"Chacun Tout Le Monde" ("Each One Everyone") is the first album released by French pop group Oui Oui on Eurobond Records in 1989. It was released on 12" vinyl under the YABA Music and Just'In Distribution labels, and is currently out of print. Personnel include Étienne Charry (guitar/vocals,) Michel Gondry (drummer,) Nicolas Dufournet (bassist) and Gilles Chapat (keyboards.) Tracks one and two, "Les Cailloux" and "Ma Maison," respectively, were both made into music videos by drummer and filmmaker Michel Gondry, though the version of "Ma Maison" used for the video differs markedly from the LP version.

The cover art features marionette caricatures of the four band members, and is the same visual style used in the music video for the first track, "Les Cailloux."  The marionettes and art were created by Frédérique Petit and Fabrice Moireau, and was photographed by Jean-Louise Leibovitch. The concept was by Oui Oui-Le Village.

Track listing
SIDE A (20:39)

"Les cailloux" ("The Pebbles") – 2:37
"Ma maison" ("My House") – 2:02
"Toc toc" ("Knock Knock") – 2:56
"Les géants des bois" ("Giants of the Woods") – 3:02
"Derrière leur nez" ("Behind Their Nose") – 2:24
"La croisière" ("The Cruise") – 2:03
"Il mâchait" ("He Chewed") – 3:28
"Serrons les coudes" ("Let Us Tighten Our Elbows") – 2:07

SIDE B (21:32)

[AVAILABLE DATA]
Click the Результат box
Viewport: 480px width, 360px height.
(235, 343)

[WHAT YOU WILL DO]
1 - According to the album text, who created the marionettes and art for the cover?
2 - Retype the album text, everything from "The cover art" down to "Oui Oui-Le Village.".
The listing has no connection to the album text.

[TASK-BY-TASK RESULTS]
1 - Frédérique Petit and Fabrice Moireau created the marionettes and art.

2 -
The cover art features marionette caricatures of the four band members, and is the same visual style used in the music video for the first track, "Les Cailloux."  The marionettes and art were created by Frédérique Petit and Fabrice Moireau, and was photographed by Jean-Louise Leibovitch. The concept was by Oui Oui-Le Village.